前記(A)アミド硫酸およびその塩から選択される少なくとも1種は、アミド硫酸、アミド硫酸アンモニウム、およびアミド硫酸カリウムから選択される少なくとも1種であることができる。
前記(B)界面活性剤は、ドデシルベンゼンスルホン酸、ドデシルベンゼンスルホン酸カリウム、およびドデシルベンゼンスルホン酸アンモニウムから選択される少なくとも1種であることができる。
前記(D)アミノ酸は、グリシンであることができる。
前記(E)酸化剤は、過酸化水素であることができる。
前記(C)砥粒は、シリカおよび有機無機複合粒子から選択される少なくとも1種であることができる。
該化学機械研磨用水系分散体は、電気光学表示装置用基板に設けられた銅または銅合金からなる配線層を研磨するために用いられることができる。
電気光学表示装置用基板に設けられた銅または銅合金からなる配線層を研磨するために、上述の化学機械研磨用水系分散体を用いる。
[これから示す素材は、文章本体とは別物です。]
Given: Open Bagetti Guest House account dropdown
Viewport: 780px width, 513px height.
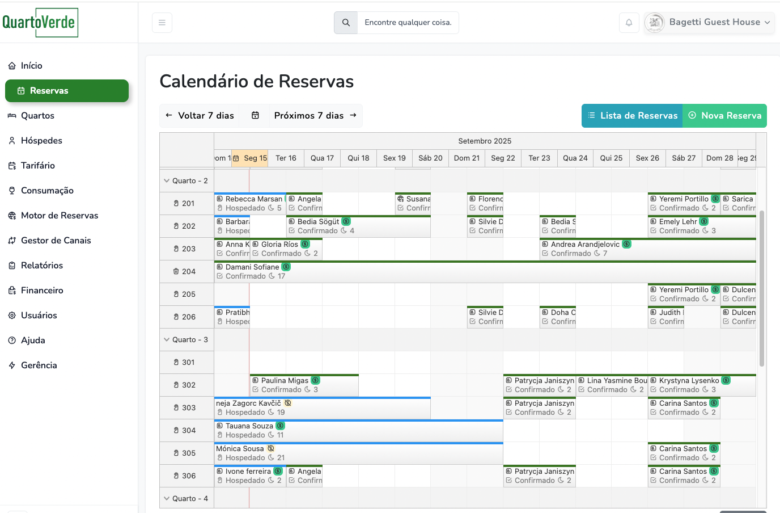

第1の組成物および第2の組成物から構成され、銅または銅合金からなる配線層を研磨するための化学機械研磨用水系分散体を調製するためのキットであって、
前記第1の組成物は、
(A)アミド硫酸およびその塩から選択される少なくとも1種と、
(B)アルキルベンゼンスルホン酸、アルキルナフタレンスルホン酸、α−オレフィンスルホン酸、およびそれらの塩、から選択される少なくとも1種である界面活性剤と、
(C)砥粒と、
(D)アミノ酸と、を含み、
前記第2の組成物は、
(E)酸化剤、を含む。
第3の組成物および第4の組成物から構成され、銅または銅合金からなる配線層を研磨するための化学機械研磨用水系分散体を調製するためのキットであって、
前記第3の組成物は、(C)砥粒を含み、
前記第4の組成物は、(A)アミド硫酸およびその塩から選択される少なくとも1種と、(D)アミノ酸と、を含み、
前記第3の組成物および前記第4の組成物の少なくとも一方は、(B)アルキルベンゼンスルホン酸、アルキルナフタレンスルホン酸、α−オレフィンスルホン酸、およびそれらの塩、から選択される少なくとも1種である界面活性剤を含み、
前記第3の組成物および前記第4の組成物の少なくとも一方は、(E)酸化剤を含む。
第5の組成物、第6の組成物および第7の組成物から構成され、電気光学表示装置用基板に設けられた第5の組成物、第6の組成物および第7の組成物から構成され、銅または銅合金からなる配線層を研磨するための化学機械研磨用水系分散体を調製するためのキットであって、
前記第5の組成物は、(E)酸化剤を含み、
前記第6の組成物は、(C)砥粒を含み、
前記第7の組成物は、(A)アミド硫酸およびその塩から選択される少なくとも1種と、(D)アミノ酸と、を含み、
前記第5の組成物、前記第6の組成物および前記第7の組成物から選択される少なくとも1種は、(B)アルキルベンゼンスルホン酸、アルキルナフタレンスルホン酸、α−オレフィンスルホン酸、およびそれらの塩、から選択される少なくとも1種である界面活性剤を含む。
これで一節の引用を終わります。